Extrait de la source »
Découvertes

Vins partiellement ou totalement désalcoolisés : un phénomène en pleine croissance ?

Il y a trois ans nous nous étions intéressés aux vins partiellement ou totalement désalcoolisés. Depuis, le marché a cru et des Indications Géographiques sont même apparues. Mais quels sont vraiment les marchés pour ce type de produits ? Nous avons interrogé un échantillonnage d’acteurs Européens.

Bodegas ARÚSPIDE :, vins à faibles degrés pour les jeunes en Espagne, Sangria dans le reste du monde

ARÚSPIDE existe depuis 1999, à Ciudad Real, dans le sud de Castilla-La Mancha en Espagne. Aujourd’hui, la production y atteint 490 000 litres, dont 70% sont vendus à l’export. Son Directeur Francisco Alcantára, explique que la Bodegas est respectueuse des traditions viti-vinicoles, tout en étant ouverte à l’innovation : des moûts partiellement fermentés, des macérations carboniques, ou des produits sans sulfites.

 

Francisco Alcantára Le Directeur et Gérant d’ARÚSPIDE

Francisco Alcantára Le Directeur et Gérant d’ARÚSPIDE.

 

 

ARÚSPIDE a été un des pionniers en Espagne à s’intéresser aux boissons à faible alcool, dès les années 2000. En bloquant la fermentation alcoolique à -4°C, ils obtiennent une boisson titrant 6% d’alcool et dont la sucrosité provient uniquement du raisin. Elle est commercialisée sous la marque LANDÓ qui se décline en rouge et en blanc.

Les données »
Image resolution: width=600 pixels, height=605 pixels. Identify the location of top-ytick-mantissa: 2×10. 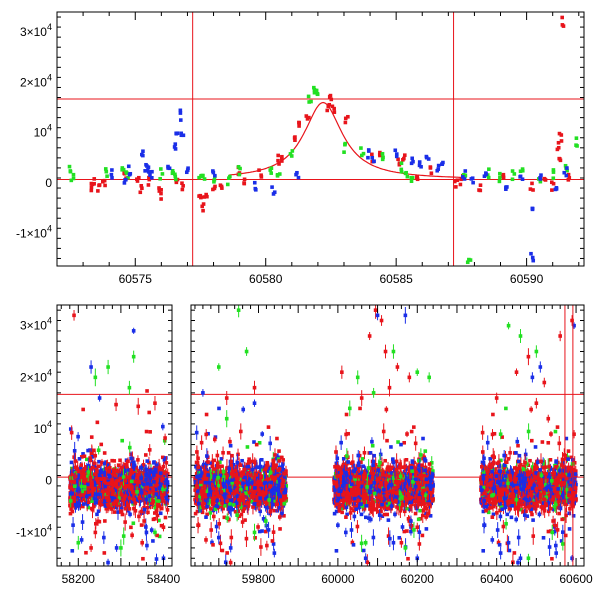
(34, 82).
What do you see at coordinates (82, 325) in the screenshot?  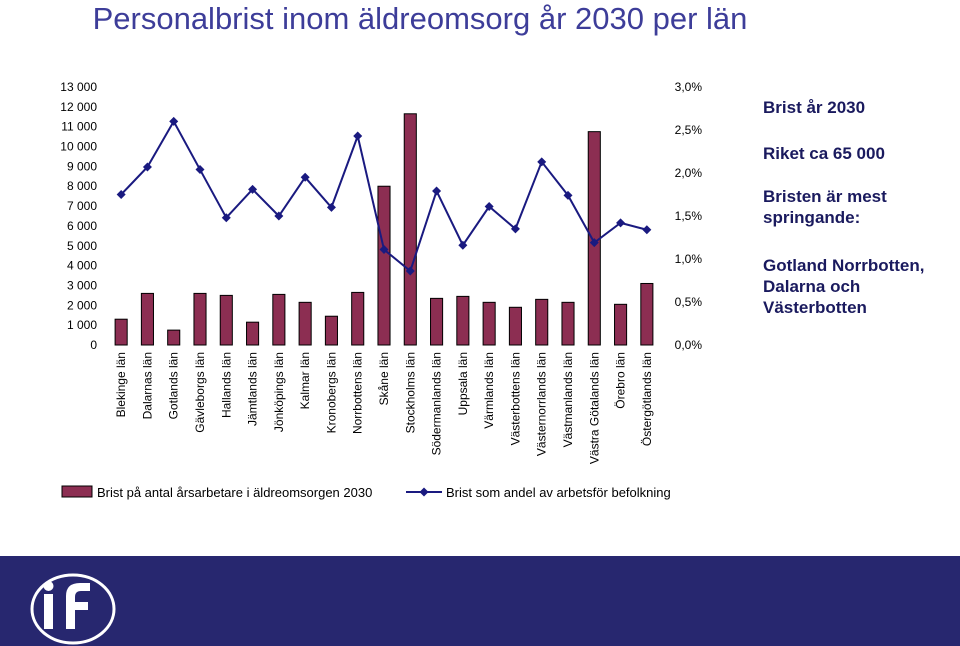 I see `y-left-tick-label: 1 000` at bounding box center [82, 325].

Liste des tâches »
1. Dans l'extrait sur les vins désalcoolisés, à quelle température ARÚSPIDE bloque-t-il la fermentation alcoolique ?
2. Poursuivez le texte sur les vins désalcoolisés à partir de sa dernière phrase.

Réponses dans l'ordre »
1. À -4°C.

2.
Cette marque se vend essentiellement en Espagne. Elle s’adresse surtout aux jeunes consommateurs, qui découvrent le monde du vin. L’aromatique, fruits rouges et noirs ou bien agrumes, pommes/poires, herbes fraiches, séduit en effet ceux qui découvrent le monde du vin. D’ailleurs, le packaging a été élaboré pour bien coller à cette cible. Mais d’expérience, Francisco a remarqué qu’avec le temps, ces consommateurs se tourneront ensuite progressivement vers des vins plus secs.

 

A l’international, c’est surtout les Sangrias qui sont ce qu’il y a de plus demandé ; c’est une spécialité espagnole ! Là aussi, ARÚSPIDE part d’un moût partiellement fermenté, et donc les sucres restent naturels. Mais la demande pour des vins à faible alcool va aussi croissante, pour ARÚSPIDE essentiellement sur le marché Japonais où les importateurs demandent des produits et marques customisés.

 

Bordeaux Families : pari réussi !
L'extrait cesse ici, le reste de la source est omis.